As to this item of $515, the Master and the Chancellor have disagreed, and this Court is required to examine the record and to make a determination with respect to said item of $515. If the Master is to be affirmed in his Report, a judgment will be rendered in favor of complainants for $207.43, and if the Chancellor is to be affirmed, the judgment will be for the cross-defendant and against complainant in the amount of $307.57.

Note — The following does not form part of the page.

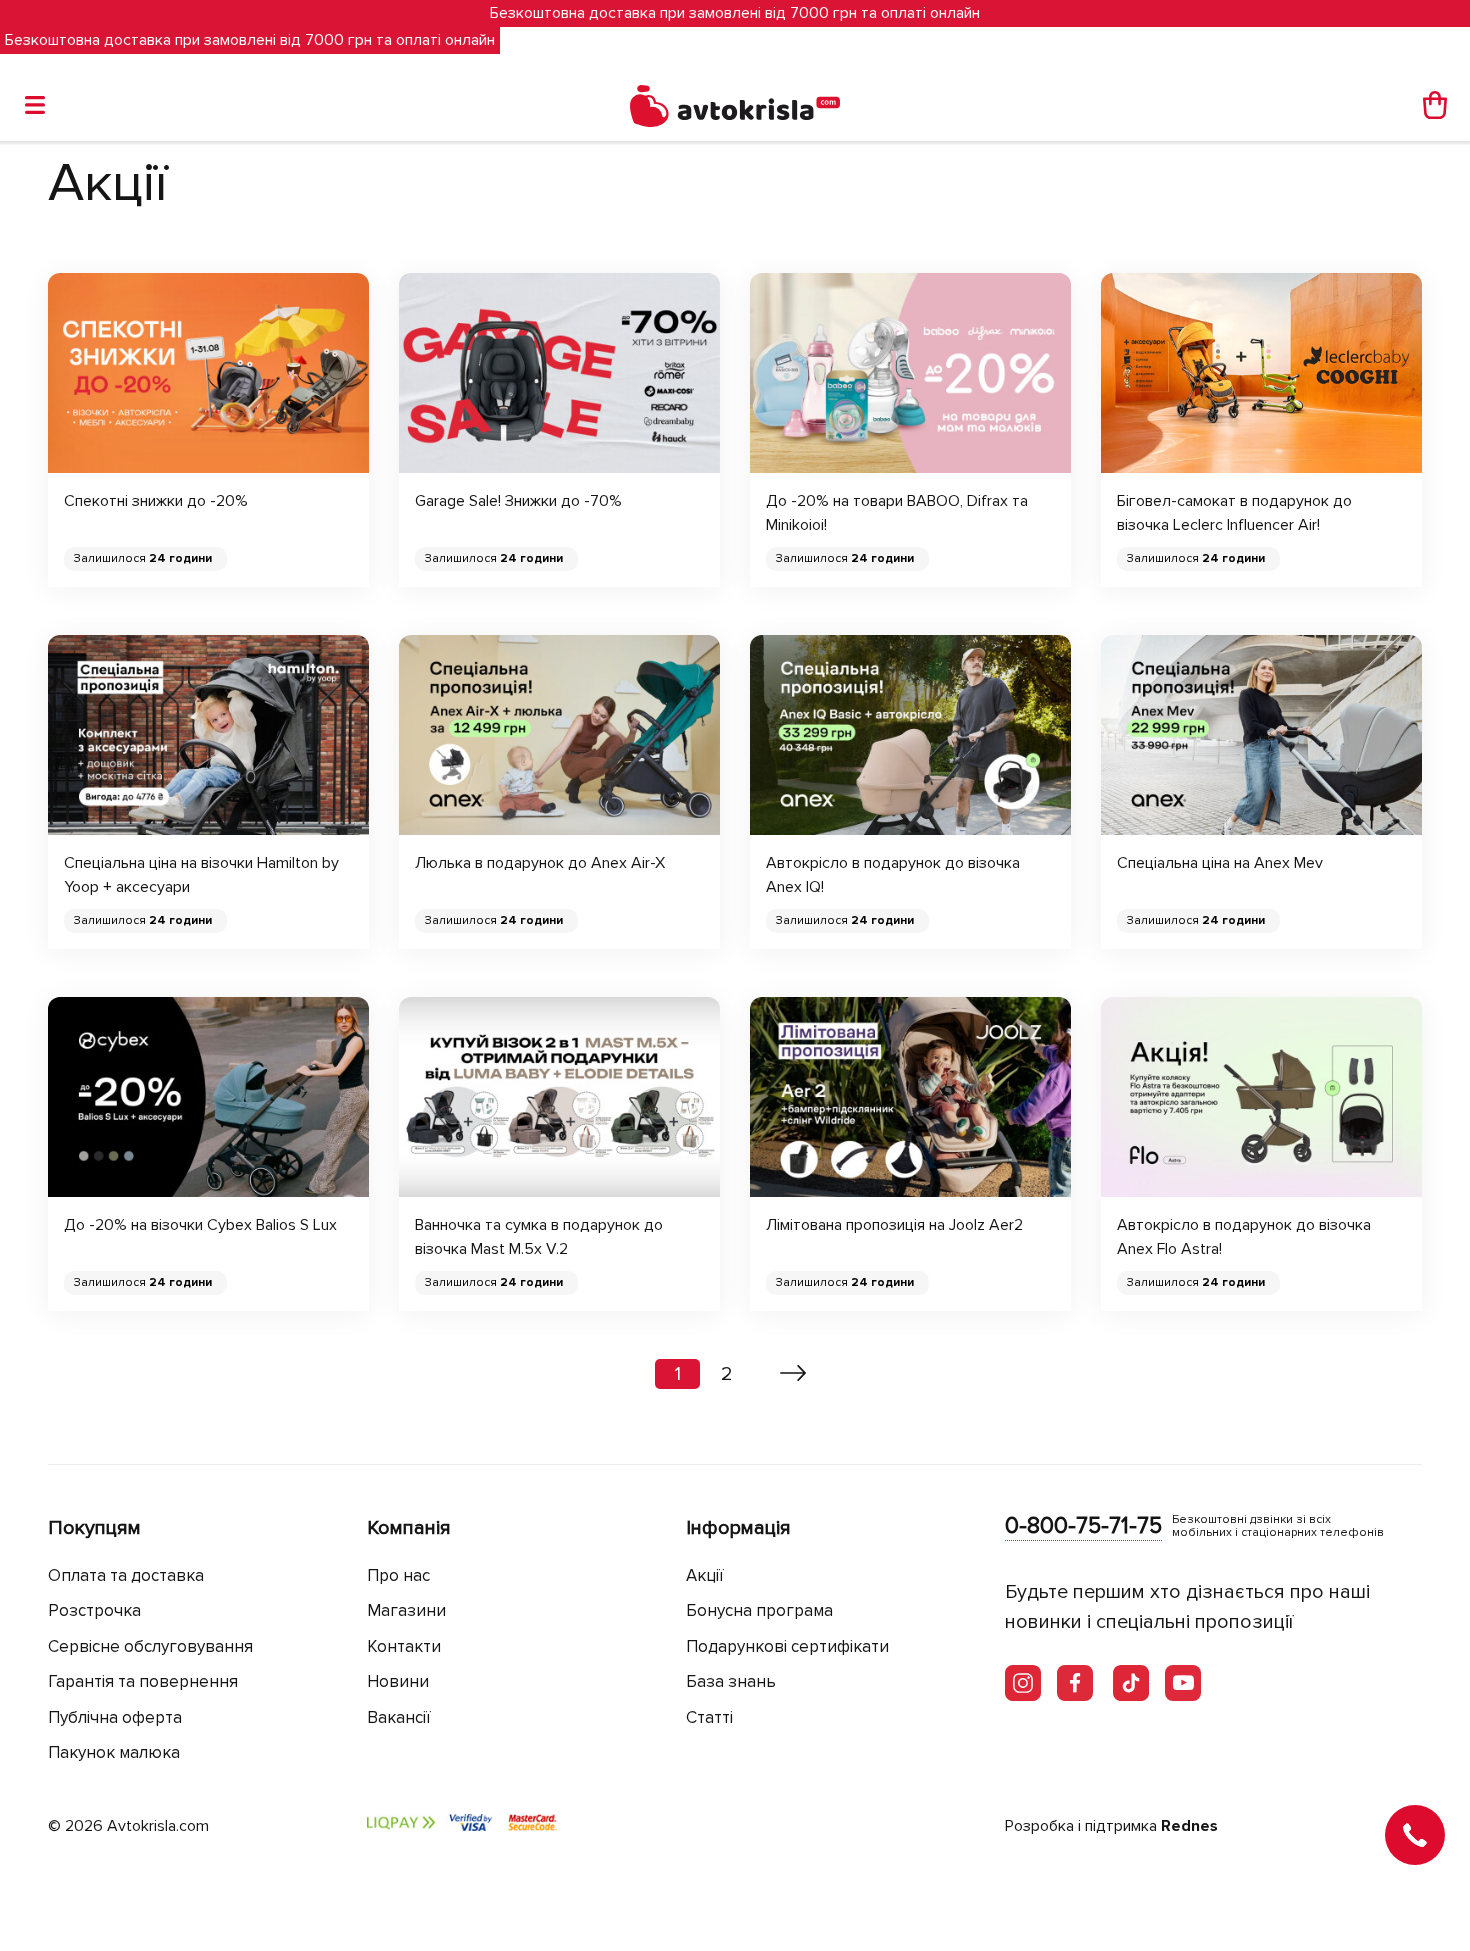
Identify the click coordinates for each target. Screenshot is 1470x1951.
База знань (731, 1681)
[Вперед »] (793, 1374)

*674We have read this record carefully and much of it we have read three times, and we are of the opinion that the Report of the Master is correct based upon the facts in this case as shown by the proof. The Chancellor in his findings, which constitute the first paragraph of his Final Decree, ignoring any other parts of the Decree, has shown as the basis for his Opinion that the Master, was in error in reporting the item of $515 to he a proper charge against the defendant and in favor of complainant. The only thing that is set out in the record which might indicate otherwise is the simple statement in the first paragraph of the Final Decree to the effect that:
“* * * on consideration of all of which the Court finds and holds as a matter of law, that part of Exception No. 1, Exhibit 5, invoice 512, first line thereof being ‘Basic Unit Wiring’ $515.00 should be sustained and allowed as a credit against the findings of the Clerk & Master * #
It will be observed that the Chancellor does not say in his Decree or in his Findings that his action was based upon the fact that the item was included in the written contract, and the written contract makes no express statement that it is included thereon, so resort for a determination of this item must be to the oral testimony and the exhibits supporting the same, as well as to the meaning or construction of the written contract.
The written contract is very inartificially drawn. It was perhaps written by complainant, as same appears on a sheet of paper with his letterheading- thereon. Some of it is typed and some of it is in longhand in ink. The contract was prepared in duplicate, one copy kept by complainant and one by defendants. The carbon copy was in*675troduced on direct examination of plaintiff as Exhibit 1 and the original of the contract appears as Exhibit 14 to the complainant’s cross-examination. The contract is in .letter form. It is short and so that it might he easily observed, we here show it in full, as follows:
“Hope Electric Co.
Memphis, Tenn.
June 17, 1950
“S. D. O’Dell
Oakville, Tenn.
“Dear Sir:
“We are pleased to quote yon a price of $1760.00 for the electrical work on the Rebel Motel, Oak-ville, Tenn.
“We propose to furnish all materials, tools, labor, and supervision for the following:
1 Ceiling light and switch for entry (per unit)
1 Ceiling light, switch and 2 receptables in main room (per unit)
1 Ceiling light, and switch in bathroom (per unit)
23 Outlets for % HP air condition units to be located at partition walls. (3 outlets per cir.)
3 Outlets for post lights to be located in center (post by owner)
2% HP motor unit in #2 heating room for water circulators
*676All ditches to be dug and backfilled by General or. Owner.
All fixtures to- be furnished by the General Contractor or owner, and hung by electric contractor.
“The terms are 75% on the rough-in and balance when the fixtures are hung.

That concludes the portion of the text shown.